═════ Task material ═════
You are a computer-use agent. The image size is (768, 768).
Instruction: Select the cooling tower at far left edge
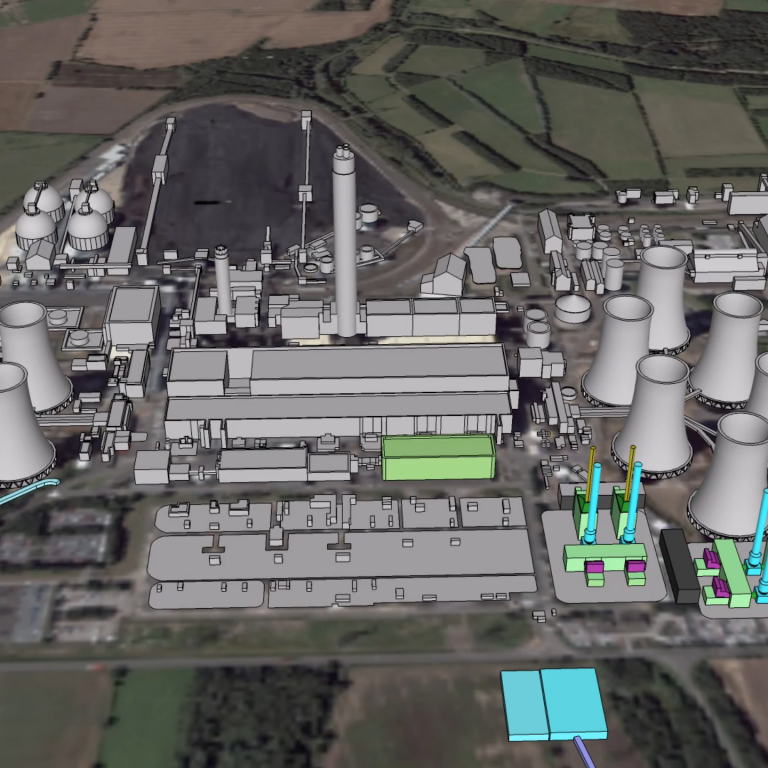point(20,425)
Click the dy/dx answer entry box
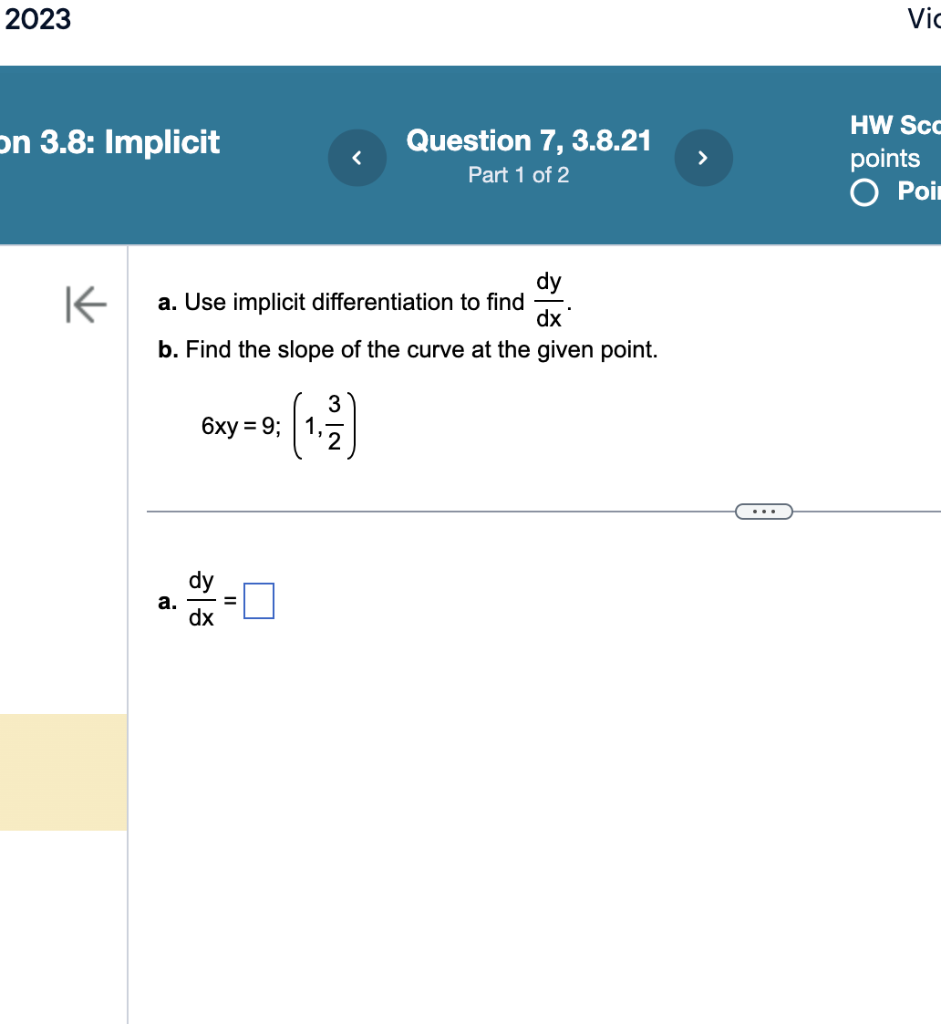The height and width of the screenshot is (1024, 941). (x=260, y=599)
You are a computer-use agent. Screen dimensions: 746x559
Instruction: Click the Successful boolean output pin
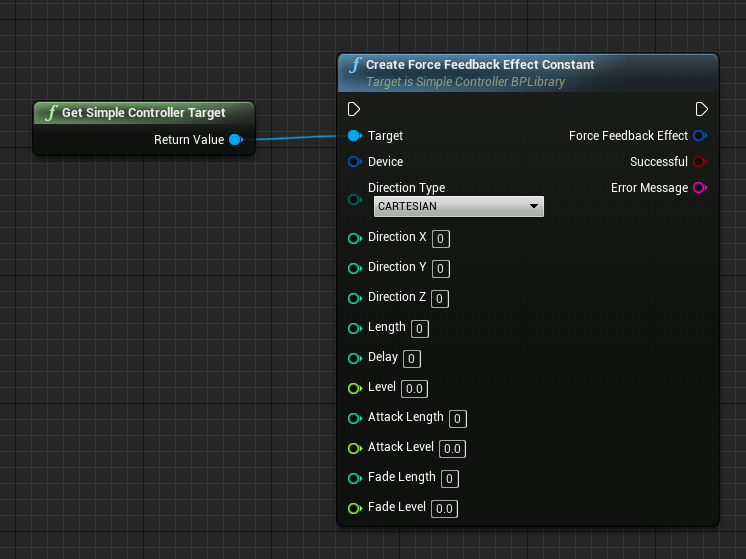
═════
* **Task**
Leaving out all pictures, print exactly the lines above from the one containing "Click the dy/dx answer entry box" through the last line of the entries.

* **Task answer**
Click the dy/dx answer entry box
The height and width of the screenshot is (1024, 941). (x=260, y=599)
You are a computer-use agent. Screen dimensions: 746x559
Instruction: Click the Successful boolean output pin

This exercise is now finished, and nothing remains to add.